In deze rubriek merkten we op dat een dergelijke waardering, ondanks de historisch slechte waardecreatie, abnormaal laag leek voor een groep die zich had voorgenomen om jaarlijks 8 miljard € aan kapitaal terug te geven aan zijn aandeelhouders, tegen 2025.

Net als BNP Paribas — vorige week besproken in deze rubriek — wordt Deutsche Bank momenteel verhandeld tegen een veelvoud van zeven keer de winst, met een waarderingskorting ten opzichte van de rest van de Europese aandelenmarkt die nog steeds op een historisch hoogtepunt staat.

Ondanks dat het aandeel de afgelopen vierentwintig maanden is verdubbeld, zou de situatie nog steeds interessant kunnen zijn voor beleggers die zich richten op waardeaandelen. Deze weten echter dat het betalen van een ogenschijnlijk aantrekkelijke prijs niet per definitie een succesvolle belegging oplevert.

Deutsche Bank ondervond dit met de overname van Postbank na de grote financiële crisis van 2008-2009. Niet alleen leverde deze overname niet de verwachte resultaten op maar bovendien kloegen de voormalige aandeelhouders van Postbank dat ze zijn benadeeld.

Een Duitse rechtbank heeft hun claims onlangs bevestigd. Als gevolg hiervan moet Deutsche Bank dit jaar voorzieningen treffen om de eisers tegemoet te komen. De groep zal hier waarschijnlijk zonder al te veel schade doorheen komen aangezien de voorziening minder dan een vijfde van de verwachte winst voor belastingen dit jaar vertegenwoordigt.
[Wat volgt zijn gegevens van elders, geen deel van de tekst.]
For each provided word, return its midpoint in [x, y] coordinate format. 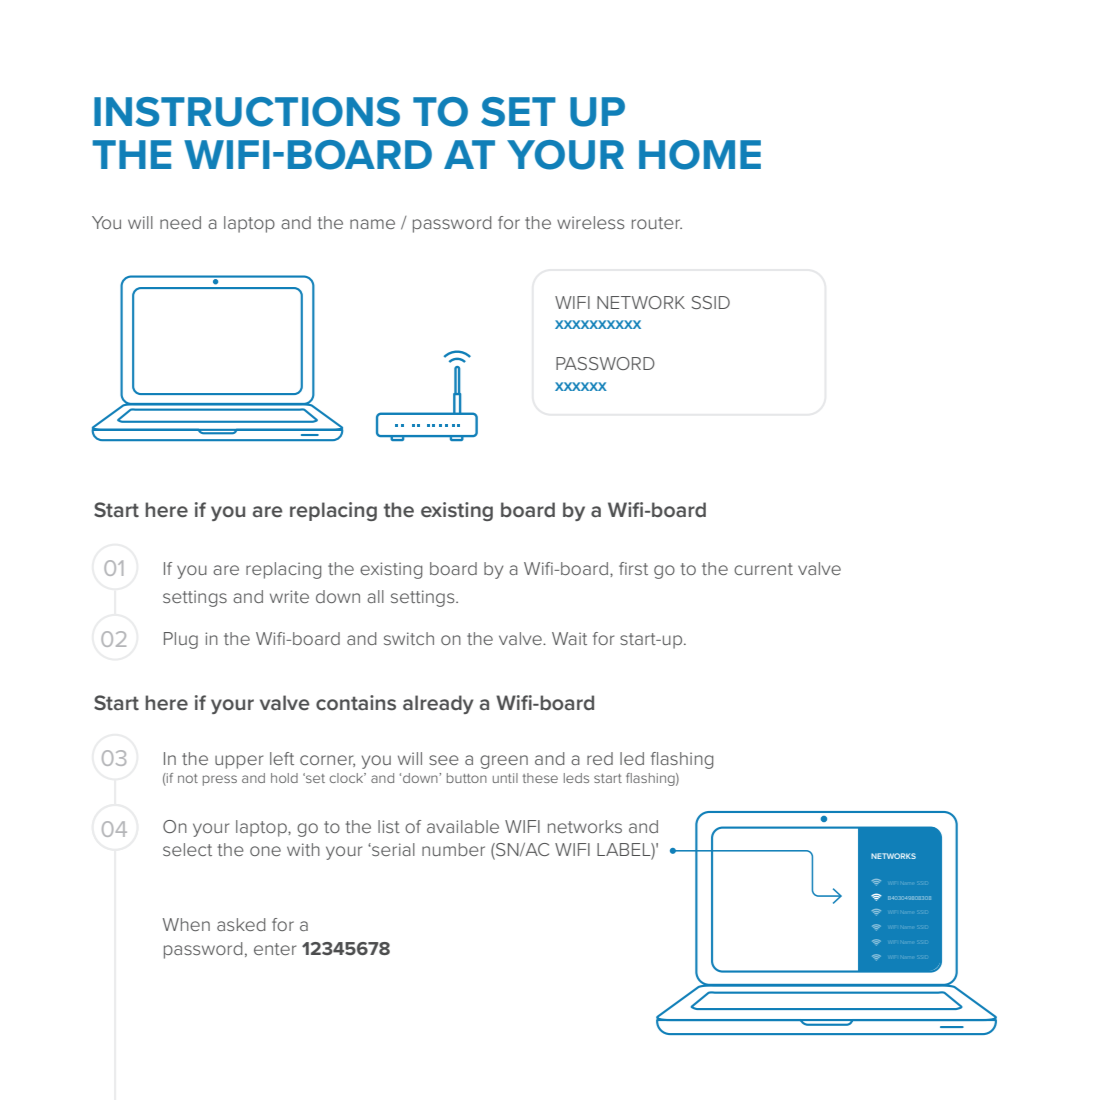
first [633, 568]
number [453, 849]
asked [241, 924]
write [289, 596]
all [375, 596]
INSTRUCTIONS [247, 112]
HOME [700, 155]
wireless [591, 222]
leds [576, 778]
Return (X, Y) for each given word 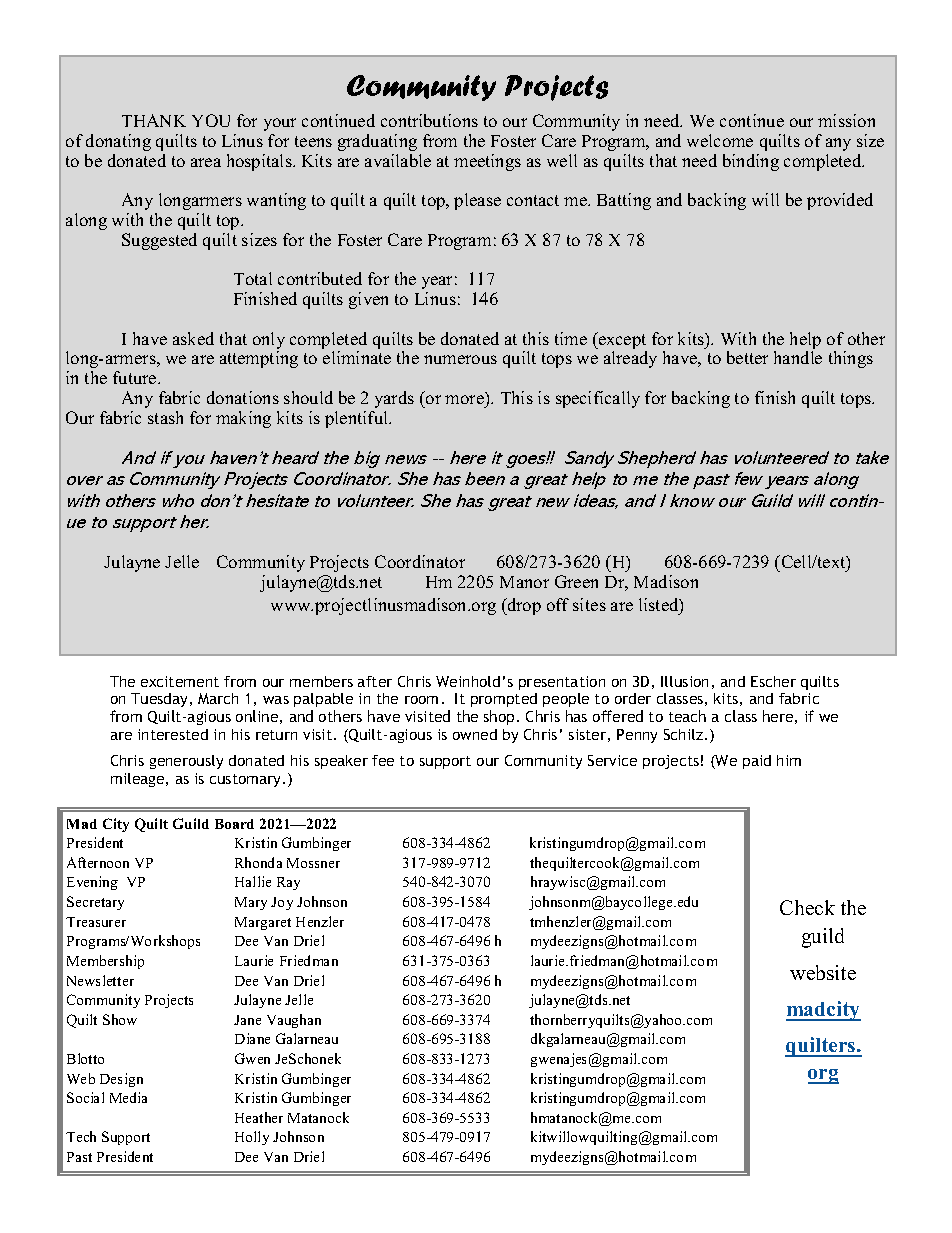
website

Net als Unicredit destijds — zie UniCredit S.p.A.: sterbankier, schitterende resultaten — heeft Deutsche Bank zich ertoe verbonden zijn expansieambities te temperen en zich te concentreren op de beloning van zijn aandeelhouders. Dit blijkt uit alomvattende kostenreductieprogramma's — daar is nog veel potentieel voor — en een dividend dat volgend jaar één euro per aandeel zou moeten bereiken.

De winstgevendheid blijft beperkt maar ligt in lijn met het gemiddelde van de Europese bankensector. Denk maar aan BNP of Barclays, waarmee Deutsche Bank traditioneel wordt vergeleken.